Я хотел, чтобы Ники и Рома не забывали, что они родные брат и сестра, и отношения с их матерями не наложило отпечаток на них самих. Сын еще маленький, и ему с одной стороны странно, что мы больше не живем в одном доме, но он быстро ассимилировал к переменам и принял наши объяснения как единственно верные. С Николь было сложнее: она не понимала, почему после ухода Яны к нам в дом не переехала Лика. Почему-то дочь была уверена, что одно вытекает из другого. Конечно, это было не так.

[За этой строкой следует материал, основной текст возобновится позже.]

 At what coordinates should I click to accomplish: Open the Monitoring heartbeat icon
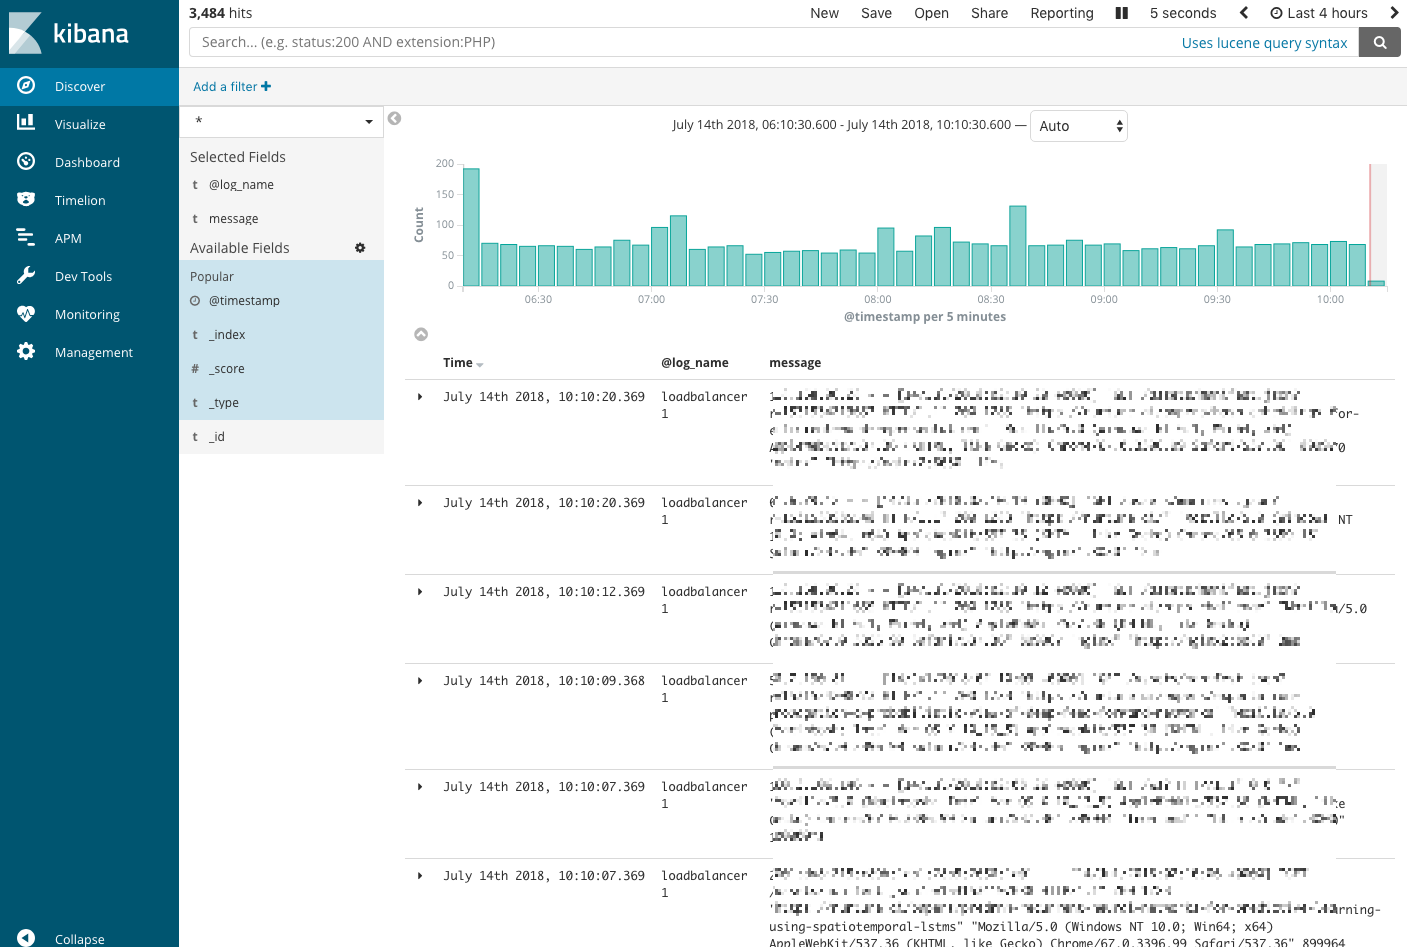tap(26, 313)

Уже неделю как мне пришло уведомление о подаче женой заявления на развод. Было ощущение какого-то сна: мне слабо верилось в происходящее, хотя я вроде бы как принял ее решение. Не мог назвать его нашим, даже после прощания с Яной. Нет. Ее прощания со мной. Сам я даже мысленно не отпустил ее. Она непросто была мне женой: Яна это уже родной человек, а родные должны быть рядом. Надеюсь, что хотя бы общаться мы не перестанем. У нас же сын и многолетнее стопроцентное взаимопонимание.
Подготовкой документов занимался лично: алименты, опека, содержание жены. Поскольку бизнес у нас семейный, то разделу там ничего не подлежало, но я своих женщин никогда не обижал, а Яна была прекрасной женой и матерью, нуждаться никогда не будет.